Interview: Gasak, A Graffiti Artist From South Africa

Read our conversation with Gasak, a socially-concious graffiti artist from South Africa.

Photographer Adriaan Louw
February 14, 2014
    1 / 1


    A conversation with the socially-concious graffiti artist


    Presented by Sprite and FADER, Obey You Collective: South Africa is a series devoted to showcasing artists, trail-blazers, and bright young talents from South Africa. For this installment, we spoke with a 23-year-old graffiti artist from Pietermaritzburg named Gasak.


    When you visit Gasak's website, music begins to play automatically. More specifically, you'll hear "African Sky Blue," a 1981 track by Juluka, an interracial duo who illegally recorded and performed genre-melding music in apartheid-era South Africa. It's a pretty song, one that synthesized slick Western pop-rock with African grooves five years before Graceland was ever released. The lyrics are patriotic and ideologically-loaded but never alienating. The production is crisp and sunny. It reminds me a lot of Gasak's paintings, which are a mix of vivid photorealism, political satire, and more classic, bubble-style graffiti work. What can I hope? What can I dream? What will the future bring? the song wonders, and I can pretty easily imagine Gasak wondering the same thing.

    Though he's hesitant to call himself a loner ("I paint with other guys when I want to"), Gasak has never much cared what people thought of him. During high school in Pietermaritzburg, a quiet city 50 miles west of Durban, the impassioned graffiti artist was discouraged by nearly everyone in his life: schoolteachers, close friends, immediate family. "It wasn’t considered an art form," says Gasak of the skepticism he faced starting out. "It was just property damage." Now 23, he travels the world making bold, politically-charged street art —and proving everyone wrong in the process. When we speak over Skype from his one-bedroom apartment in Milan, where he currently lives, Gasak opens up about his recent projects, South Africa's evolving graffiti scene, and why the best art is often the most polarizing.

    Can you tell me a little about your “Face The Peace” project? I’m going to visually attack the biggest criminal organization in the world. I’ll be painting four faces [of world peace leaders] in Juarez, Mexico and four faces in El Paso, Texas, and these eight faces will join up geographically over the border to form a heart.
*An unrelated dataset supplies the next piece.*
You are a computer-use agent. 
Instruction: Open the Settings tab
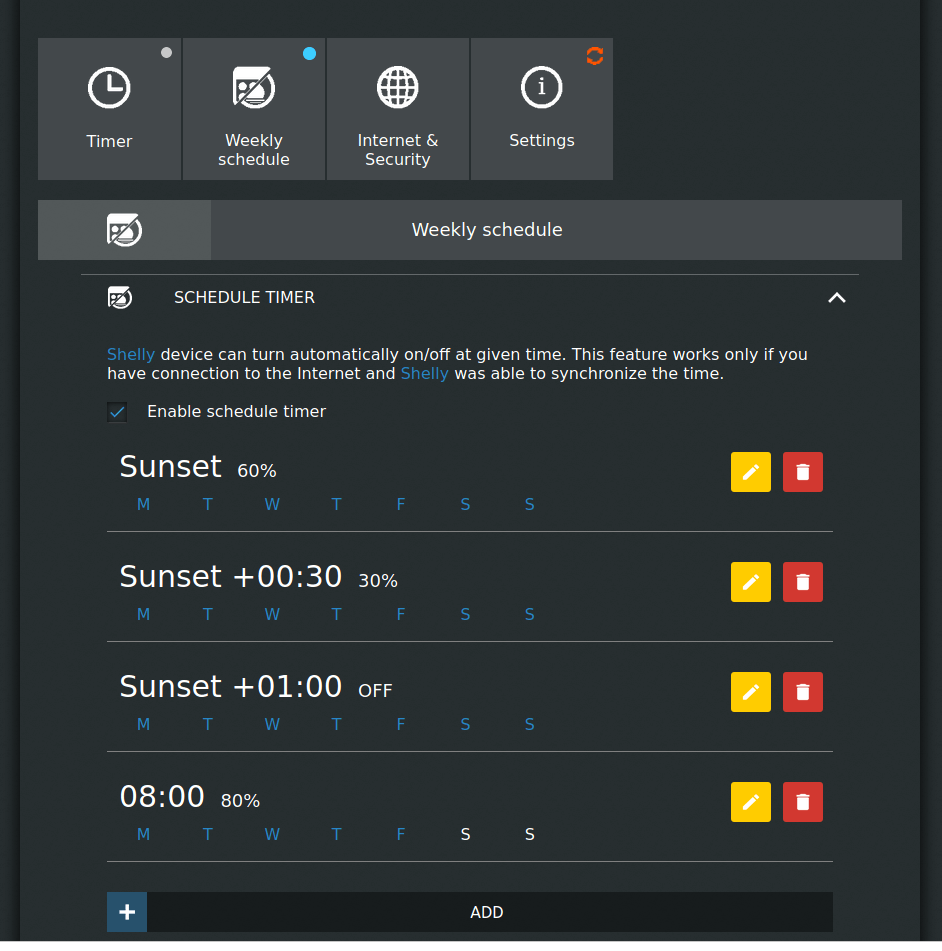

I thought about painting in different spots in South Africa, but then I did more research and I realized, why don’t I go and paint in the heart of where the drug war is? I want to bring as much awareness as I can to this project. I’ve been warned by many people that I could get a bullet to my head.

    How did you end up studying in Italy? In 2012, at the end of our school year, the government closed down our college. I couldn’t study in South Africa because I didn't have my qualifications of high school, so I had to go overseas, and they offered a cheaper course for the students from South Africa to study in Milan. That same year, I got a scholarship because of my art.
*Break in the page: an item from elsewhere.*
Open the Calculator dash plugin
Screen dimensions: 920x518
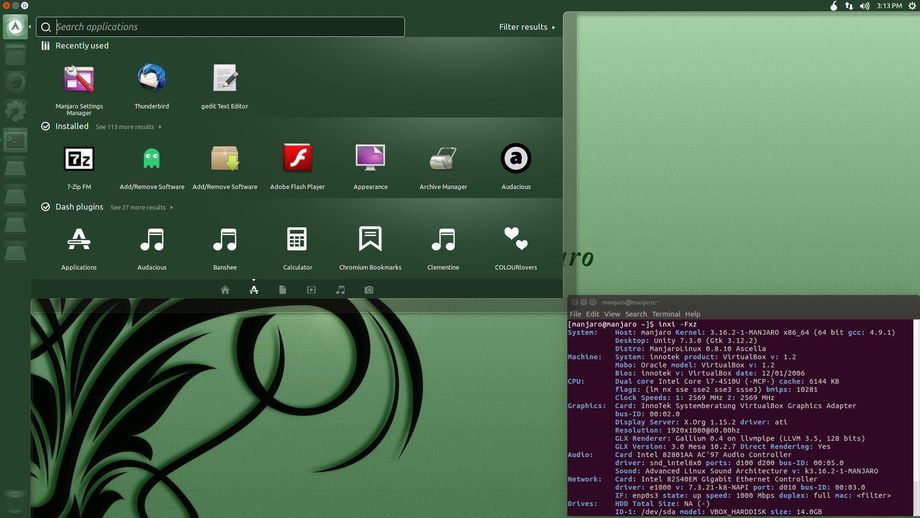pyautogui.click(x=297, y=239)
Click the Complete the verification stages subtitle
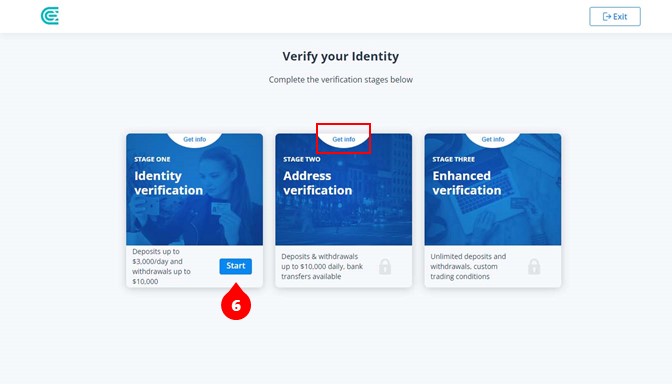 pos(341,80)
    But you never graduated from high school? I was going through a stage where I felt very voiceless and a lot of the teachers and a lot of my friends didn’t like my art very much. I believed that graffiti could get me somewhere in life because I was so inspired by everything around me. When it came to my main exams for matriculation, the headmaster called me into his office to say that I was not going to get anywhere in [South Africa] because I was doing an art form that wasn’t really appreciated by society. I went into my final matric exam for English, and I drew him a picture of my graffiti, and below it I wrote my quote, “be inspired by what you love.” I walked out of the exam 30 minutes after that, which made me fail. It was a very proud moment.
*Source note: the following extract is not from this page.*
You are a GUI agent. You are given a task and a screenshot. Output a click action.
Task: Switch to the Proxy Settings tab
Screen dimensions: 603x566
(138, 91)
    Your work often has social and political implications. Where do you get your ideas? From stuff that irritates me, especially in politics. If I hear a politician stand up on TV and express his views and I feel that he doesn’t stand for what I believe in, I will sit down and plan something. Most of my political artwork is South African, such as my visual attack on Julius Malema, who is quite a stupid politician. He wants to nationalize the mines in South Africa and try and give all the money to poor people, which won’t happen because he’ll take most of it; he’s a criminal and all he wants is money. I planned to paint a portrait of him in a scrapyard. The location of the piece is very, very important. If he had to nationalize the mines in South Africa that’s exactly where South Africa would go — it would become like a scrapyard. The portrait of him was painted on a broken-down van, because he’s all talk and no action, standing on a pedestal 100,000 kilometers away from the situation.



    "Even if you come from the dirtiest place on Earth, you can still be good at something."

    Is there an element of humor in your graffiti? Sometimes— it depends on the person that’s viewing the artwork. I was invited to UPFEST in Bristol, England, one of the biggest street art events in Europe. I painted the Queen with her finger up her nose; the visual pun [is that she’s] digging for diamonds, since I believe the Cullinan Diamond belongs in South Africa, as it was given to King Edward VII in 1907 as a birthday present. There was over 20,000 people that came through, and a lot people came up to me laughing and saying, “Well done,” because they thought it was so funny. A lot were pissed off by it, too. A lot of people wrote into the papers saying how bad I am, and that I’m like, pissing on the Queen’s Diamond Jubilee. Negative stuff doesn’t really get me down, because I’m all about everyone having their own opinion; if they can talk negatively and positively about it then the artwork has been successful.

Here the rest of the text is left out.